Task brief.
The result must match the data exactly, line for line.

Dataset excerpts.
----

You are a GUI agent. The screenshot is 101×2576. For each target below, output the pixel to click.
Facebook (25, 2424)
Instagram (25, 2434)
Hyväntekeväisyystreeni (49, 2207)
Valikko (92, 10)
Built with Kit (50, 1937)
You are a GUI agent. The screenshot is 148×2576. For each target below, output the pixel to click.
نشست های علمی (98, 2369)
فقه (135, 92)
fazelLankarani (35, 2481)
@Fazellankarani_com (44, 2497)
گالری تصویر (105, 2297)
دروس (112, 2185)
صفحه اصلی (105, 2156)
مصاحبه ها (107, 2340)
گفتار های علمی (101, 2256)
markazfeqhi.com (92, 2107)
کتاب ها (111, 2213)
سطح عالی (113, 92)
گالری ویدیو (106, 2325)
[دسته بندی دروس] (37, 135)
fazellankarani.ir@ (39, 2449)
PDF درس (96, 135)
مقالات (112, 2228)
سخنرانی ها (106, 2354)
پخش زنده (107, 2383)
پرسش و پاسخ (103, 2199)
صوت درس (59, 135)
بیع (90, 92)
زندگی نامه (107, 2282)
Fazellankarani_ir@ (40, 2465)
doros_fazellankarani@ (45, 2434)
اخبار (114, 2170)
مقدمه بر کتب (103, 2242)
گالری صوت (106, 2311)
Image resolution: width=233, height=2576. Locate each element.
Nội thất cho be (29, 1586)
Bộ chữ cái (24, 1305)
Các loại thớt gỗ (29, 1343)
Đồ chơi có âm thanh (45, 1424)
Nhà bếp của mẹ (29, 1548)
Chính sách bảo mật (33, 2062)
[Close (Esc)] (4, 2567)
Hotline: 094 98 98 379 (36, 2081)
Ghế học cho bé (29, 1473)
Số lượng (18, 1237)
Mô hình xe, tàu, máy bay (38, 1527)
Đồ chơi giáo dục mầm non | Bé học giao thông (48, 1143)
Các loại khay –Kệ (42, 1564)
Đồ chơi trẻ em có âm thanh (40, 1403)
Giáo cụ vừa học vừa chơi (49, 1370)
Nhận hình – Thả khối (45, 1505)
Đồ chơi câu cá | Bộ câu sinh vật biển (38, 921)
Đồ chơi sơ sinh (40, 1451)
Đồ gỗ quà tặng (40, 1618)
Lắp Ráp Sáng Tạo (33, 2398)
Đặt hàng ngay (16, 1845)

----

Response to this exercise.
You are a GUI agent. The screenshot is 101×2576. For each target below, output the pixel to click.
Facebook (25, 2424)
Instagram (25, 2434)
Hyväntekeväisyystreeni (49, 2207)
Valikko (92, 10)
Built with Kit (50, 1937)
You are a GUI agent. The screenshot is 148×2576. For each target below, output the pixel to click.
نشست های علمی (98, 2369)
فقه (135, 92)
fazelLankarani (35, 2481)
@Fazellankarani_com (44, 2497)
گالری تصویر (105, 2297)
دروس (112, 2185)
صفحه اصلی (105, 2156)
مصاحبه ها (107, 2340)
گفتار های علمی (101, 2256)
markazfeqhi.com (92, 2107)
کتاب ها (111, 2213)
سطح عالی (113, 92)
گالری ویدیو (106, 2325)
[دسته بندی دروس] (37, 135)
fazellankarani.ir@ (39, 2449)
PDF درس (96, 135)
مقالات (112, 2228)
سخنرانی ها (106, 2354)
پخش زنده (107, 2383)
پرسش و پاسخ (103, 2199)
صوت درس (59, 135)
بیع (90, 92)
زندگی نامه (107, 2282)
Fazellankarani_ir@ (40, 2465)
doros_fazellankarani@ (45, 2434)
اخبار (114, 2170)
مقدمه بر کتب (103, 2242)
گالری صوت (106, 2311)
Image resolution: width=233, height=2576. Locate each element.
Nội thất cho be (29, 1586)
Bộ chữ cái (24, 1305)
Các loại thớt gỗ (29, 1343)
Đồ chơi có âm thanh (45, 1424)
Nhà bếp của mẹ (29, 1548)
Chính sách bảo mật (33, 2062)
[Close (Esc)] (4, 2567)
Hotline: 094 98 98 379 (36, 2081)
Ghế học cho bé (29, 1473)
Số lượng (18, 1237)
Mô hình xe, tàu, máy bay (38, 1527)
Đồ chơi giáo dục mầm non | Bé học giao thông (48, 1143)
Các loại khay –Kệ (42, 1564)
Đồ chơi trẻ em có âm thanh (40, 1403)
Giáo cụ vừa học vừa chơi (49, 1370)
Nhận hình – Thả khối (45, 1505)
Đồ chơi câu cá | Bộ câu sinh vật biển (38, 921)
Đồ chơi sơ sinh (40, 1451)
Đồ gỗ quà tặng (40, 1618)
Lắp Ráp Sáng Tạo (33, 2398)
Đặt hàng ngay (16, 1845)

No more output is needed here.